Three, make sure the filters are clean and a few times a year, run dishwasher cleaner through the dishwasher. Yes, they make dishwasher cleaner. Like they make clothes washer cleaner. Which I recommend people use on a regular basis as well. 

As for buying used dishwashers or appliances in general. You pay your money and you take your chances. I bought a wine fridge, thankfully I got it at a good price because it is only good for red wines. It only cools down to 58 degrees. 

The key to buying used appliances is to make sure they work and to make sure that you get them for a great price. Because, you won't get a warranty for them unless you buy them at a brick and mortar store.


----------



## StevenS (Mar 13, 2008)

ktownskier said:


> For dishwashers to work with modern detergent, it needs a couple of things.
> First, it needs the temp to be at 120°. Also, make sure to run the hot water at the kitchen sink until it runs hot.


The regular wash cycle in my 20-year-old-plus Asko dishwasher heats the water with its electric element (that it also uses to dry the dishes), and when the water reaches the optimal temperature, it then starts the timer for the cycle. It could probably be hooked up to cold water and still get the dishes clean, although it would take longer and use more electricity.


----------



## Two Knots (Nov 12, 2011)

We take out the filter on the bottom, maybe once a week...Our Whirlpool
very easily comes apart for cleaning, (no screw driver needed) 
And goes back without any parts left over. :smile:
Anyhow, a lot of grease clogs up the filters, and that’s the cause of it
not cleaning well...


----------



## Colbyt (Jan 27, 2014)

Those of us who live in hard water areas should use the citric acid or vinegar at least twice a moth to keep the pump and jetways clear of mineral deposits.


----------



## carmusic (Oct 11, 2011)

not all dishwater have filters, the last one i had and the new i just buyed have no filter at all, they have a build-in food chopper


----------



## surferdude2 (Nov 21, 2019)

If you expect your dishwasher to also be your food waste disposal, you'll find it goes downhill over time. Certain food items are hard to run through a dishwasher... one of them is rice. Rice can plug the drain partially or completely causing the dirty water to be retained all the way through to the ending rinse. Rice can also plug spray arms.

You gotta pre-rinse to get the big chunks of tough food and rice off to give the dishwasher a fighting chance.


----------



## carmusic (Oct 11, 2011)

surferdude2 said:


> If you expect your dishwasher to also be your food waste disposal, you'll find it goes downhill over time. Certain food items are hard to run through a dishwasher... one of them is rice. Rice can plug the drain partially or completely causing the dirty water to be retained all the way through to the ending rinse.
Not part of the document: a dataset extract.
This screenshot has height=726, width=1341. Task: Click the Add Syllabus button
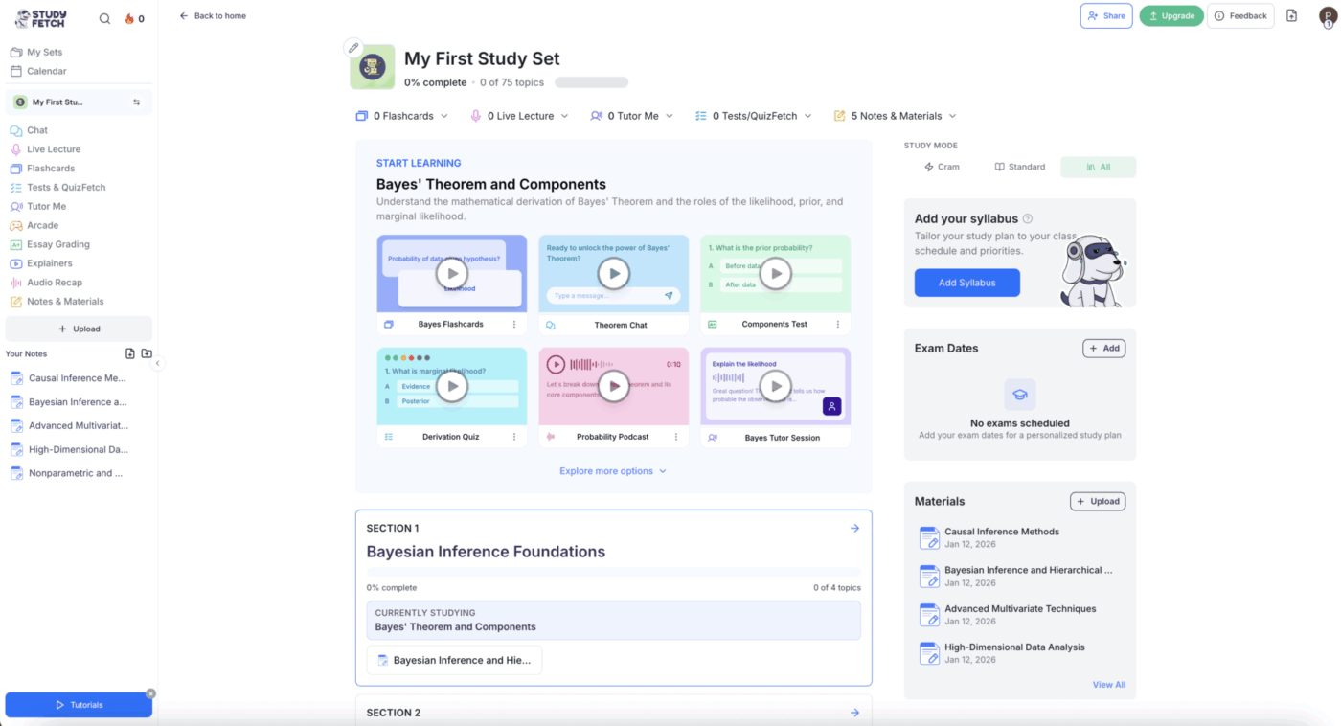pyautogui.click(x=966, y=283)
Rice can also plug spray arms.
> 
> You gotta pre-rinse to get the big chunks of tough food and rice off to give the dishwasher a fighting chance.



Of course we empty big parts of food before we put it in the dishwasher but no rince, we didnt had any trouble whit the 12 years old dishwasher, we replaced it since since the keyboard button stopped working, it was still cleaning like it was new! (it did had a lot of rice in it over all the years)


----------



## snic (Sep 16, 2018)

How much pre-rinsing you need to do really depends on the dishwasher. Personally, I own a dishwasher so that _I don't have to wash dishes_. So I do the bare minimum - I just make sure there are no large chunks. And I'll briefly run a scrubber pad over a pan that I know won't get clean without some extra help (e.g., someone cooked scrambled eggs in it). If I needed to do more than that, I'd chuck out the dishwasher and get a new one.

Pre-washing your dishes is like cleaning your house before the cleaning lady comes. This is a practice my wife engages in, but not me, except when loudly harangued.


----------



## Druidia (Oct 9, 2011)

My DW is 17 YO and still cleaning very well. 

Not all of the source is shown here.